The kilns in Mong Cai making unglazed stoneware jars were active until the mid-twentieth century. One jar of this type, now in the Vietnam Museum of Ethnology in Hanoi, belonged to six generations of one family across more than 150 years. At various times family members used it to collect rainwater for cooking and drinking, to store rice, and to store alcohol when one family member ran a pharmacy. Mong Cai jars were also employed for making soy-bean sauce, fermented fish paste, and fish sauce utilized in Vietnamese cooking.

Mong Cai is located in the far north of Vietnam, close to the border with Guangxi province in China. The port of Van Ninh, in modern Mong Cai, was established after the founding of the Ly Dynasty (1009–1225) and became a major port of contact for Chinese trade, complementing the port on Van Don island in Ha Long Bay, which focused on trade with countries to the south (Abe and Kikuchi 2006, 131). The port facilitated distribution of Mong Cai ceramics via coastal shipping, until the railroad connecting the north with the south was built. Jars from Mong Cai are found all along the length of the country. Some examples have been recovered from sunken ships, where they held commercial goods or drinking water.

Other kilns in Mong Cai made porcelain with cobalt decoration, mainly jars and temple vases, from the eighteenth through the early twentieth century. This aspect of Mong Cai ceramic production has been the focus of research by Augustine Vinh.

▶ [How to complete this task]: Resume the passage on Mong Cai ceramics, picking up after its final sentence. The records come from a separate source.

▶ [Source material]:
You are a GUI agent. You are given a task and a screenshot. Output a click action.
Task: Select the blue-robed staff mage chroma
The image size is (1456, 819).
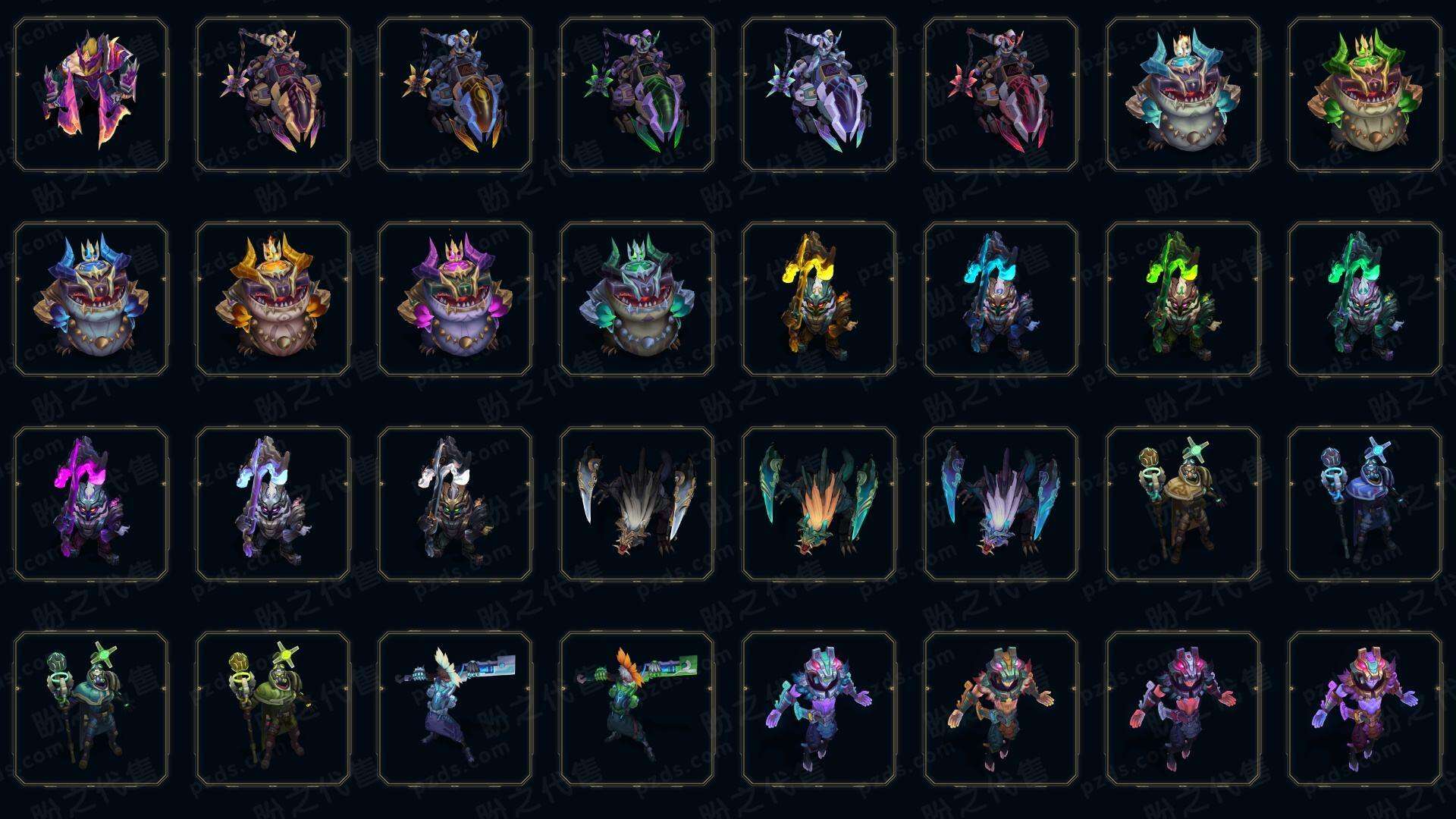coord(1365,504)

* * *

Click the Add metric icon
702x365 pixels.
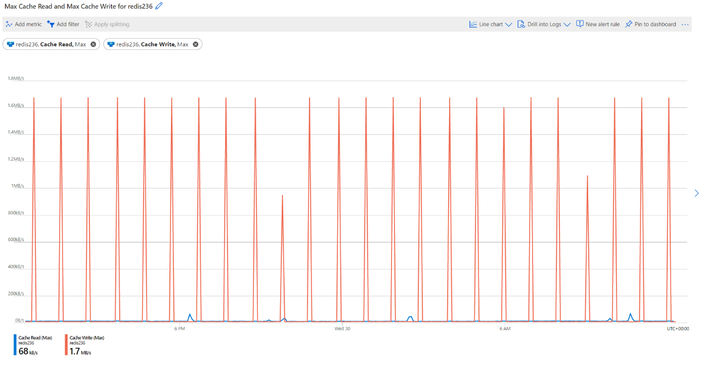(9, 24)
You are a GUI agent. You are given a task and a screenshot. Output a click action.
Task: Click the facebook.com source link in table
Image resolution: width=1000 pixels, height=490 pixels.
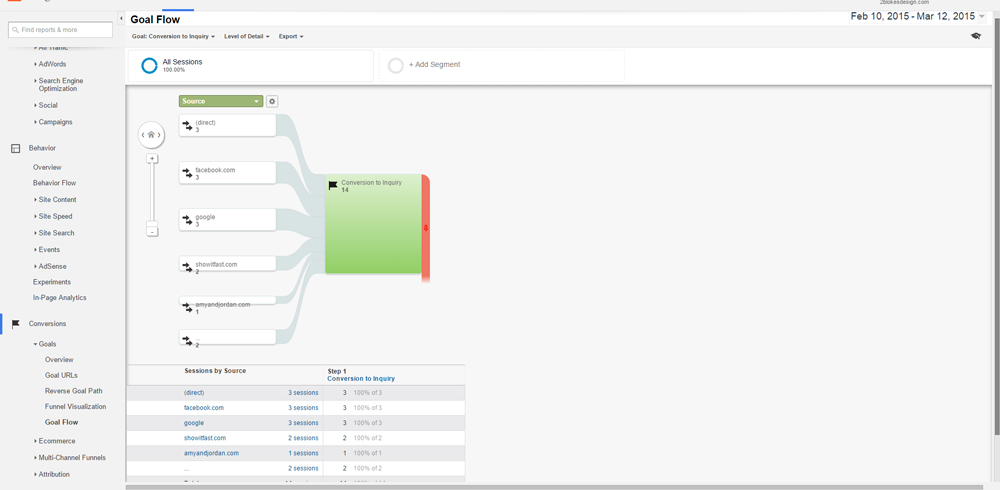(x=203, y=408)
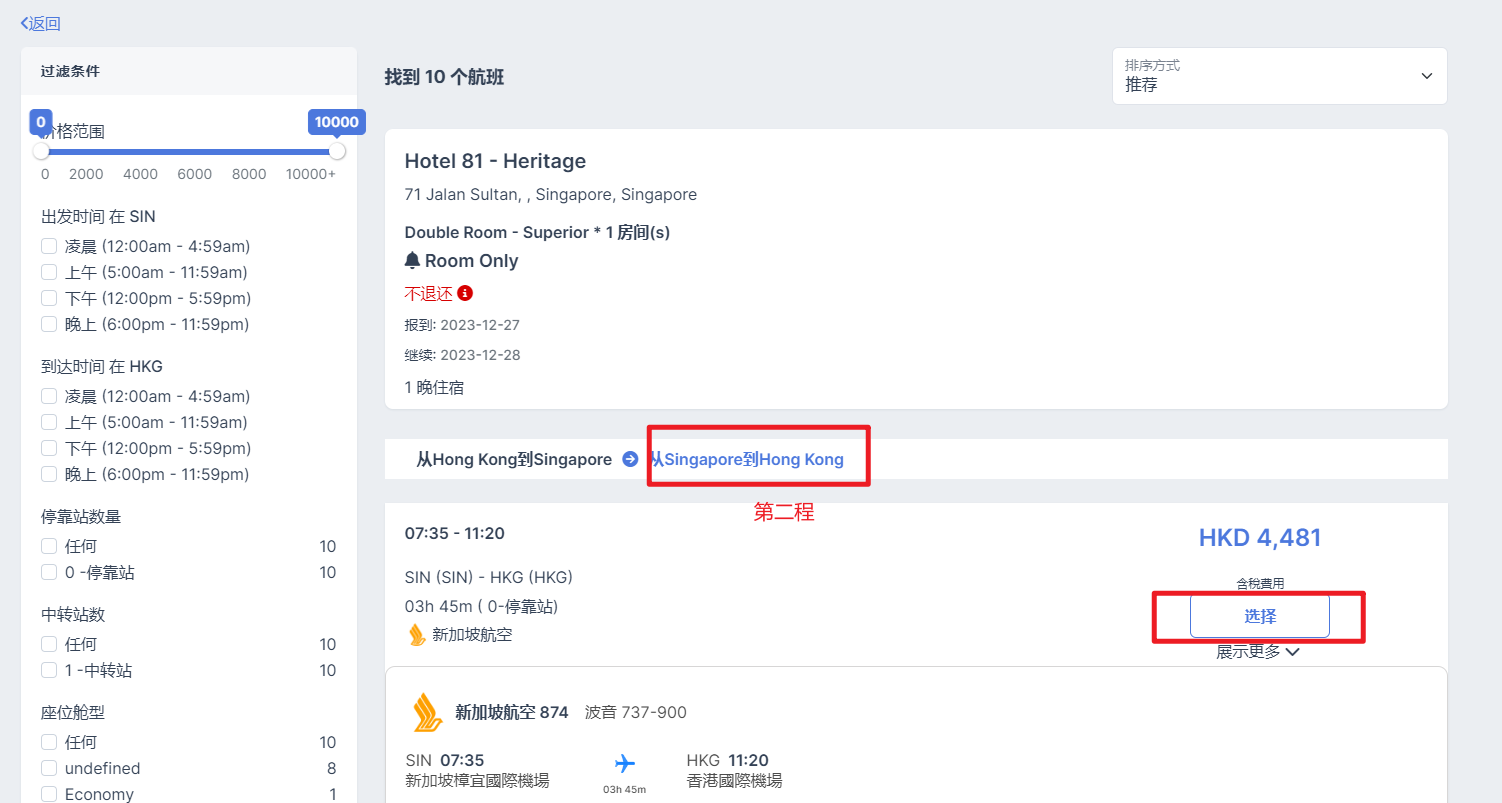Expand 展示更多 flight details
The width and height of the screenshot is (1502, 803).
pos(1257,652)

▶ [Response]:
While the glazed white stoneware of the Red River Delta kilns of northern Vietnam has been well studied, the far more widely produced unglazed dark brown stoneware is less well known. The close relationship between unglazed and glazed stoneware production became apparent when unglazed cylindrical jars were excavated at the Chu Dau kiln site (Ha Thuc Can and Nguyen Bich 1989). Such jars were found along with Chu Dau glazed ware on the Hoi An shipwreck, which foundered off the port city of that name in Central Vietnam in the late fifteenth or early sixteenth century (Butterfield 2000, lots 700–9). Unglazed wares were also recovered from wells in the Thanh Long (Ba Dinh) citadel site in Hanoi (Thang Long 2006, 96). During her survey of northern kiln sites, Morimoto Asako noticed "immense quantities of brown-bodied unglazed stoneware" (Morimoto 1997, 87).

The plain brown jars of this type that reached Japan from the mid-sixteenth century onward, however, were of immense interest to practitioners of the tea ceremony, who used them as water jars and vases (Nezu Bijutsukan Nezu Institute of Fine Arts 1993; Cort 1997). The name by which these and other unglazed objects were first known—namban (southern barbarian) ware—continued in use until the 1990s, when Japanese scholars finally identified their source at kilns in North and Central Vietnam (Morimoto 1993, 1997). Vertical chatter marks distinguish many namban vessels made in the north. Ongoing production of such wares at the Houng Canh kilns northwest of Hanoi demonstrated that the marks were left by bamboo tools used to consolidate the surface (Cort 1994, Kikuchi and Abe 2000).